NICE, FRANCE — Tigecycline is as effective as levofloxacin in treating patients hospitalized with community-acquired pneumonia, results of a phase III clinical trial suggest.

Tigecycline appeared safe and was effective against the most common respiratory pathogens that have been observed in patients with community-acquired pneumonia.

There was no evidence of resistance to tigecycline in the study, which was conducted by 62 investigators in 22 countries, Dr. Nathalie Dartois said at the 16th European Congress of Clinical Microbiology and Infectious Diseases.

The findings are important in light of the increasing rate of hospitalizations associated with community-acquired pneumonia, and the continued increase in resistance to antibiotics such as penicillin, macrolides, and fluoroquinolones, said Dr. Dartois, of Wyeth Research, Paris; Wyeth Pharmaceuticals Inc. markets tigecycline under the brand name Tygacil and funded the trial.

Levofloxacin, a fluoroquinolone, is sold under the brand name Levaquin.

Tigecycline is a first-in-class glycylcycline that was approved in the United States in June 2005 for treating complicated skin, soft tissue, and intraabdominal infections, and is pending approval in Europe. It has a broad spectrum of activity against gram-positive, gram-negative, anaerobic, atypical, and antibiotic-resistant bacteria, with the exception of Pseudomonas.

Tigecycline's extended postantibiotic effect is probably attributable to its long half-life, which is about 42 hours, Dr. Dartois said.

The study included 428 patients who were hospitalized with community-acquired pneumonia severe enough to require intravenous antibiotic treatment for at least 7 days.

The patients also had fever or hypothermia, new infiltrate seen on chest x-ray within 48 hours of admission, and at least two of the following: cough, purulent sputum, rales, dyspnea, increased white blood cell count, or hypoxemia.

Patients were randomized to tigecycline at an initial intravenous dose of 100 mg, followed by 50 mg every 12 hours, or to levofloxacin 500 mg every 12 or 24 hours.

Coprimary end points of the study were clinical response in 280 clinically evaluable patients and 403 modified intent-to-treat patients assessed 10–21 days after the last dose. Demographics were similar in both treatment groups, and the majority of patients had a Fine pneumonia severity index (PSI) score that put them in risk classes II-IV. About 20% of patients had failed previous antibiotics. Their mean age was 49 years.

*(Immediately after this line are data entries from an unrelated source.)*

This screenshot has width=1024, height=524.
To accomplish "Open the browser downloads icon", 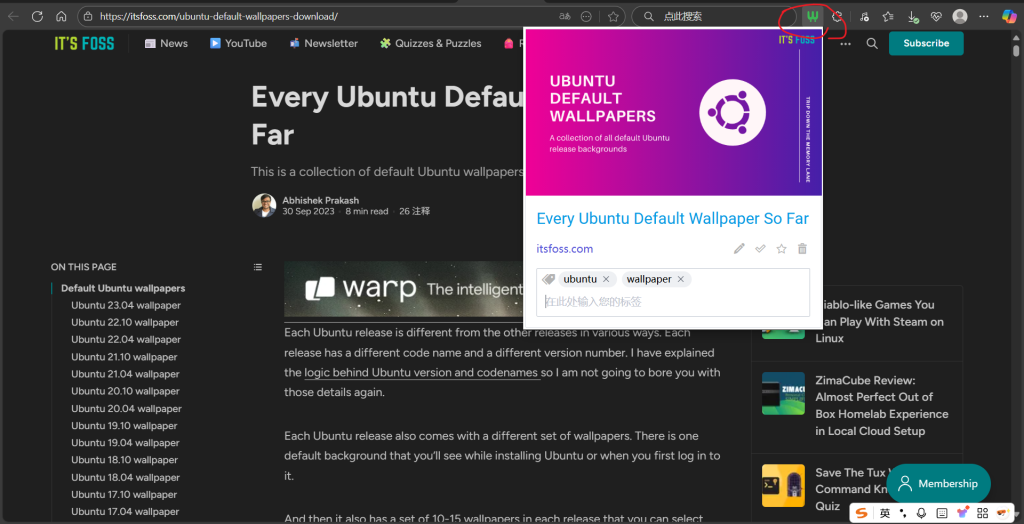I will (912, 17).
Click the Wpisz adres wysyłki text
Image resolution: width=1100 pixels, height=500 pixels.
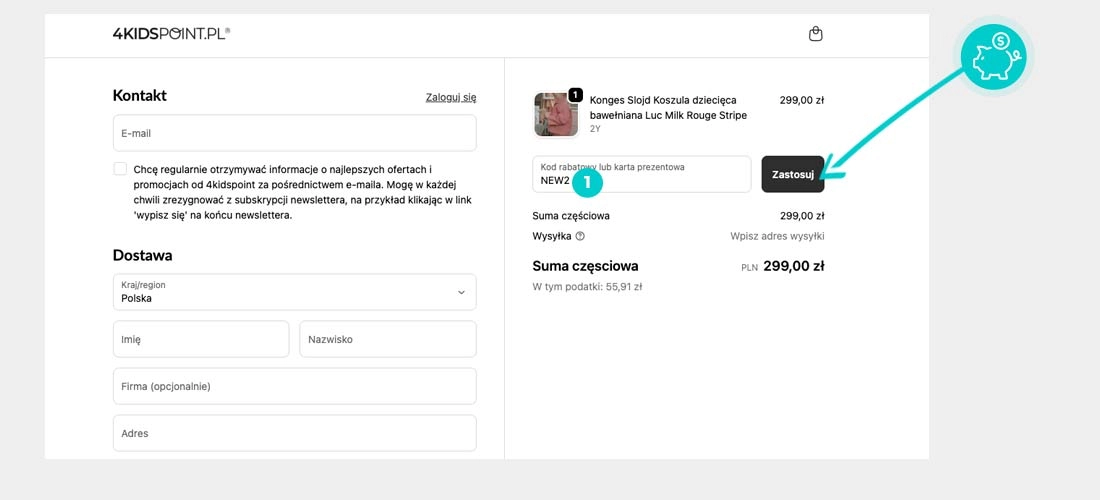coord(776,237)
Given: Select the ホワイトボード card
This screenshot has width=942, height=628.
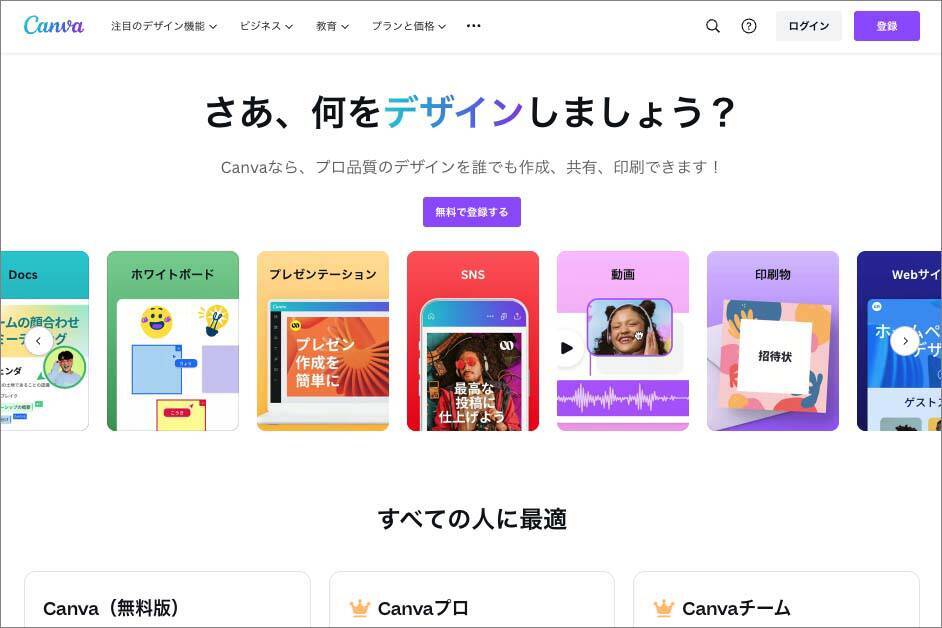Looking at the screenshot, I should coord(173,341).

Of the 280 clinically evaluable patients, clinical cure was achieved in 128 (89%) of 144 patients in the tigecycline group, and 116 (85%) of 136 patients in the levofloxacin group.

Cure rates by patient PSI scores were 89.5% with tigecycline vs. 87% with levofloxacin in PSI risk class II patients, 85% vs. 83% in risk class III, 91% vs. 83% in risk class IV, and 100% for both agents in risk class V.

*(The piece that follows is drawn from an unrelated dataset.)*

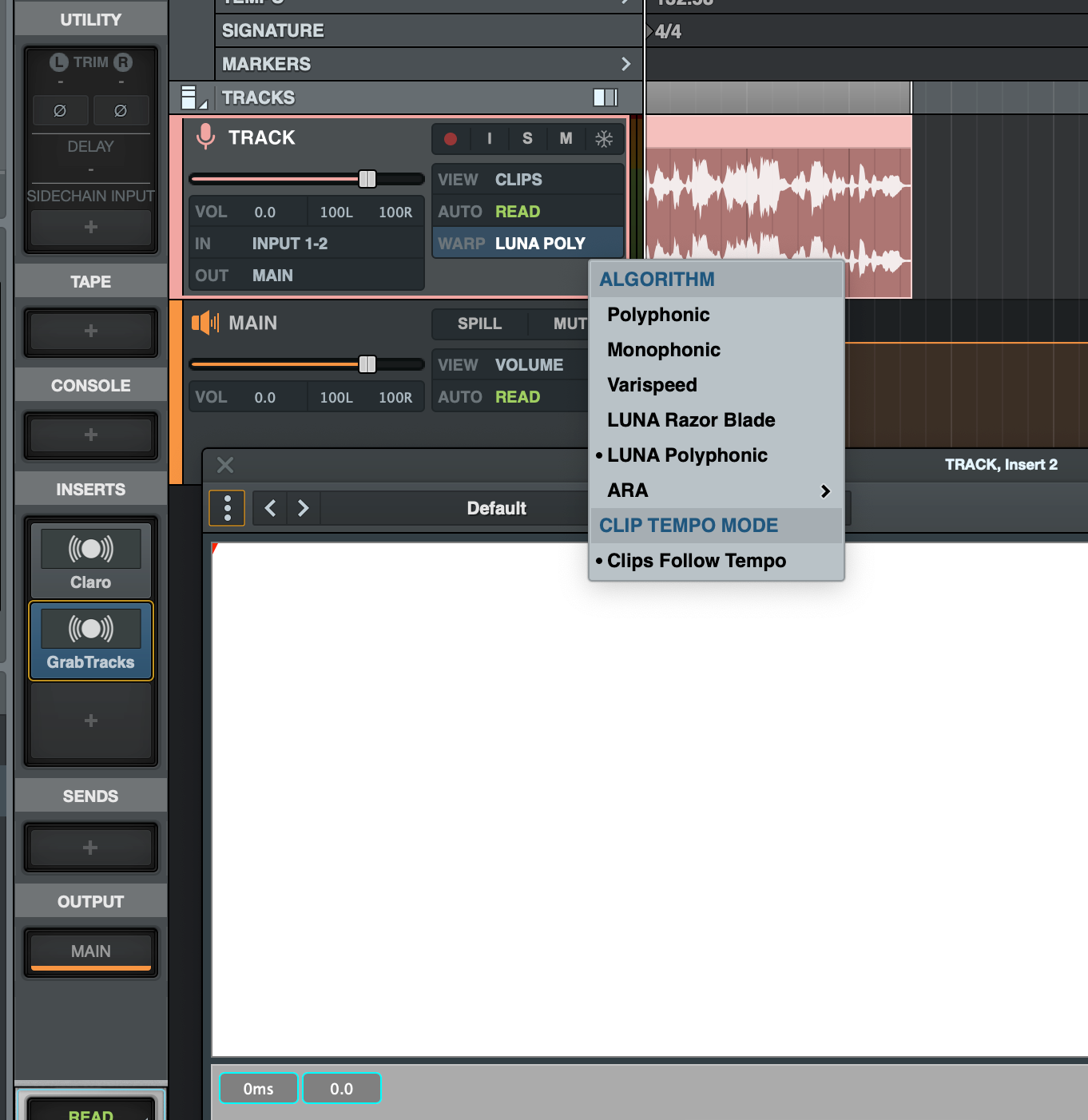Click the freeze snowflake icon on TRACK
Viewport: 1088px width, 1120px height.
pos(604,139)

In the modified intent-to-treat population, tigecycline cured 170 (84%) of 203 patients and levofloxacin cured 163 (82%) of 200. Cure rates for the two most common isolates at baseline were 96% with tigecycline vs. 92% with levofloxacin for Mycoplasma pneumoniae and 93% vs. 94% for cultured Streptococcus pneumoniae.

Adverse events were reported by 62.5% of patients in the tigecycline group and 47% of patients in the levofloxacin group. Nausea, vomiting, and leukocytosis were significantly more common in tigecycline patients, whereas hypokalemia was significantly more common in levofloxacin patients. Treatment discontinuation rates due to adverse events were similar between the tigecycline and levofloxacin groups (6.5% vs. 8%), Dr. Dartois said.